The District of Columbia government has prepared plans for a top-to-bottom, $20.9 million renovation of the 78-year-old District Building, including construction of a new City Council chamber in the building's courtyard and an exercise room in the basement.
The National Capital Planning Commission is expected to consider the city's renovation proposal at its April 3 meeting. Commission staff members said they had not yet examined the voluminous reports prepared by the architectural firm of Devrouax & Purnell, the city's consultant on the project.
City officials said that Mayor Marion Barry's recent diversion of $5.2 million from the fund set aside for the first phase of the renovation may delay the project. Last month, Barry diverted that money to complete construction of the new municipal center at 14th and U streets NW.
Renovation of the neoclassic marble building would include reopening the front doors, which have been closed for several years, building two new stairwells to ease escape from the building in case of a fire, installing new heating and air-conditioning systems, replacing the roof that city records say has not been improved in generations, putting in new windows, restoring historic detailing such as the marble facades and making a variety of other alterations.
The Devrouax firm's report raised special concerns about ways in which the District Building's layout makes it vulnerable to terrorist attack, and about what it said was the laxity of the security guard staff in checking the bags of visitors.
"Security hazards of an extreme and dangerous nature exist due to the ineffectiveness of examinations conducted on the belongings of building visitors," said the report.
"This project is long overdue," said council member Betty Ann Kane (D-At Large). "There are real safety and security problems that have to be corrected. It's a fire hazard."
Kane and others cited the fact that the building has only one set of stairwells, and no fire escapes.

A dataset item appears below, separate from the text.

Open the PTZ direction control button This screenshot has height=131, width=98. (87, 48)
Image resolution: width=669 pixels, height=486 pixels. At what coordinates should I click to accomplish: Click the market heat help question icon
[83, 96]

The consultant's report said that the problem-prone building must be made "worthy of being the seat of the local government."
It added that the renovation was in line with the sprucing up of other parts of Pennsylvania Avenue. The District building is at 14th Street NW and the avenue.
Parts of the proposal must be approved by the City Council. City officials said that because of the delays it is impossible to say when construction will begin.
Funds for part of the project have been included in the city's capital budget since 1982. City workers in the building welcomed the proposal as their best hope for relief from the cramped, often leaky, drafty quarters.
"The heating system is crazy," said one council staff member who did not want to be identified. "The maintenance problems are becoming so clear."
She said that partitions divide her council member's office into numerous rooms, but heat is provided in only two of the rooms, so most employes are cold in the winter.
"It's a very old building," said Cyril Crandon, the D.C. Public Works Department official overseeing the project, "and it needs a lot of mechanical and structural improvements."
The new council chamber, planned for the the courtyard of the U-shaped building, would have 8,000 square feet, almost three times the size of the current one on the fifth floor, which is 3,000 square feet.
The current chamber seats 122 in the audience, and the new one would have 300 seats, some in a second floor gallery.
The consultant's report was extremely critical of the city security staff.
"Of greatest concern is the fact that 'no one is in charge' during emergencies," the report said.
In addition, the guards "cannot effectively control" people entering the building, the consultant said.
A "major concern" is employes who disregard security regulations. The report said, for example, that guards have found more city employes entering the building with concealed guns than members of the public.
To discourage a terrorist attack, the report recommended surveillance equipment, electronic gates, entrance barriers, secure areas, a security command post and measures to limit access to the mayor's fifth floor office.